I plan to start with this, and increase these goals in the following weeks. Wish me luck!

edit: It's 2.5 miles to work from my apartment. This usually means about 45 minutes of walking.
9:57 am
This Week's Plan - 9/9/07 - 9/15/07
Time for our first full week in this community! =D

Everyone, please reply here or create a new entry with the date range "9/9/07 - 9/15/07" in the subject line to describe what you will do this week to reach towards your fitness goals. Please let us know what measurable goals ('Will eat X balanced meals of Z calories', 'will do Y exercise X times', etc.) you are going for this week, and if you had a goal last week, whether you reached it or not.

Fire's goals:

*Ride the stationary bike for four separate 25-30 minute sessions - MET GOAL!
*Participate in Saturday's Paws Walk, a 5-k fundraiser walk for the PAWS animal shelter - MET GOAL!

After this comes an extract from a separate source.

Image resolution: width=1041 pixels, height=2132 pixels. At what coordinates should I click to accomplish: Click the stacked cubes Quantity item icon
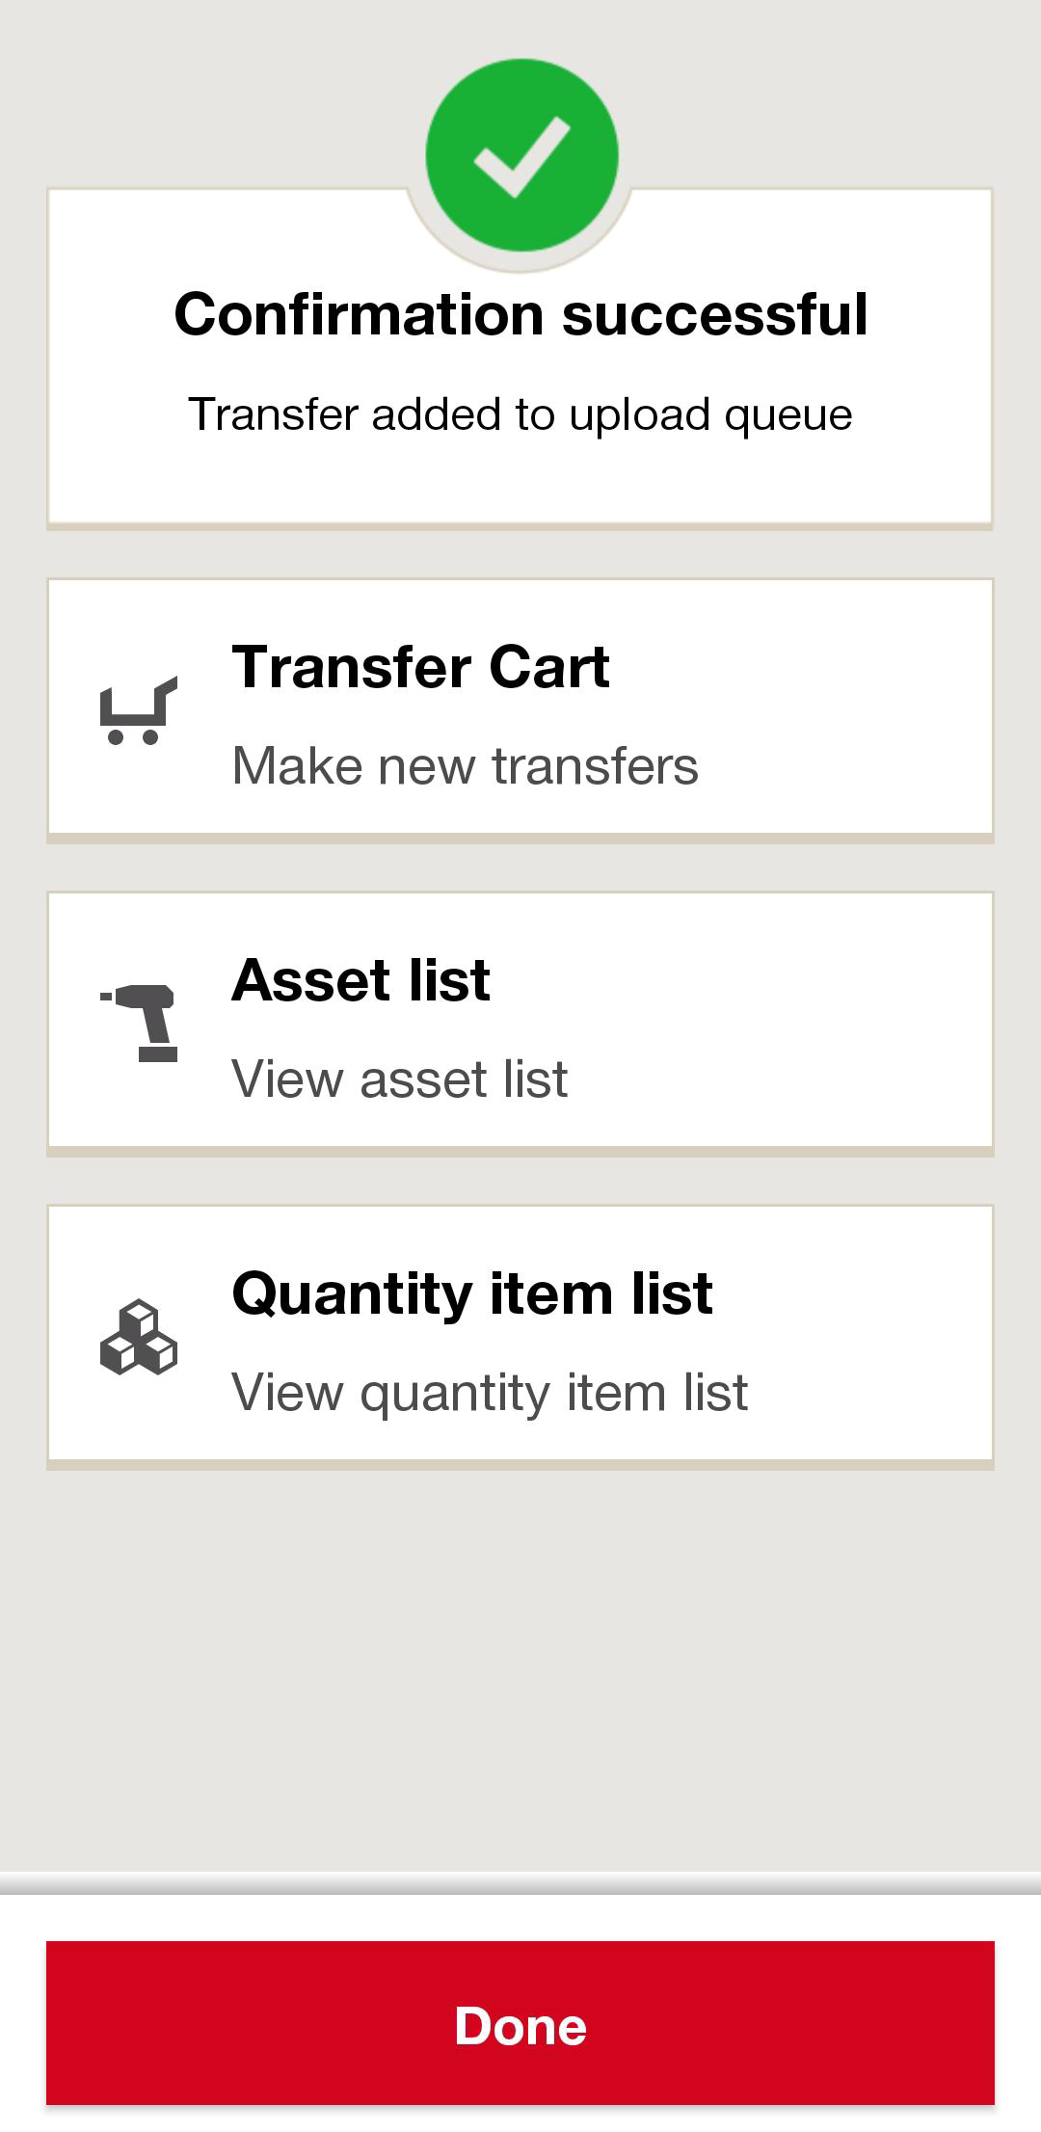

*Bike ride 30 min/day 4 mornings and 1 evening this week

What're your goals? =D

Current Mood: accomplished
Friday, September 7th, 2007
11:20 pm
WoW = Exercise Routine
I found a way to exercise... by playing World of Warcraft!!

Okay, hear me out. First thing you need is an exercise/yoga ball, big enough to sit on and use as a desk chair. My desk is kind short, so a 65cm one works, but they make bigger ones.

Sitting on a yoga ball is supposed to passively strengthen your core, which is why I decided to use one. But I started playing WoW, and found myself exercising! See, I play a spellcaster, so I have to stop and take a drink to regain mana. Well that's 15 seconds of idleness. So I reach from side to side to keep my back and arms from aching, or reach up (like the dancing tiger icon, but reach highighigh) to stretch, and it's a mini-workout. When I'm doing a lot of fighting, that's a lot of recovery time, and thus a lot of working out.

Then there's running around, or just autorun. Well, running gets boring, so you squeeze your butt together to make yourself bounce on the ball. Squeeze the glutes with each bounce, and you're having so much fun bouncing you don't realize it's exercise, even after you start to feel the burn! Or use your hips to rock the ball back and forth, and as you do that, crunch your abs and lower back alternately. Or see how wide you can roll the ball in a circle and try to keep your upper torso in place.

And you can do all the same things while crafting. Why, I come back with 35 copper to smelt, and I do one of these exercises while my character is hammering away, and wow! I can feel that!

You can do the same thing when you're at the computer pretty much any time. In fact, if you work at a desk, you might ask your boss about bringing in an exercise ball to replace your chair. I dunno if it'd work, but you can certainly try to convince them by touting the health benefits of the passive core strength boost.

Well I'm gonna get back to my workout now. ;)

Current Mood: accomplished
12:26 pm
Knowledge is Power(tm)!
So... I don't imagine we've got many if any fitness experts in this community, eh. Still, though, I know I feel under-informed when it comes to just how to go about becoming and staying "physically fit." Firebringer made a note in her LJ yesterday (which spawned this community, actually) that got me thinking about the subject a lot more. Specifically, she linked an article that talked about the differences between aerobic and anaerobic exercise, what each type does to your body, and why each is important in a (for lack of a better word) holistic exercise program.

So... I know there have been a bazillion things written on the subject, but does anyone here have a link or three to particularly good articles or guides they'd like to share on the subject of personal fitness, losing weight, eating right, motivating oneself to exercise, how to exercise "right," or anything else having to do with the theme of this community?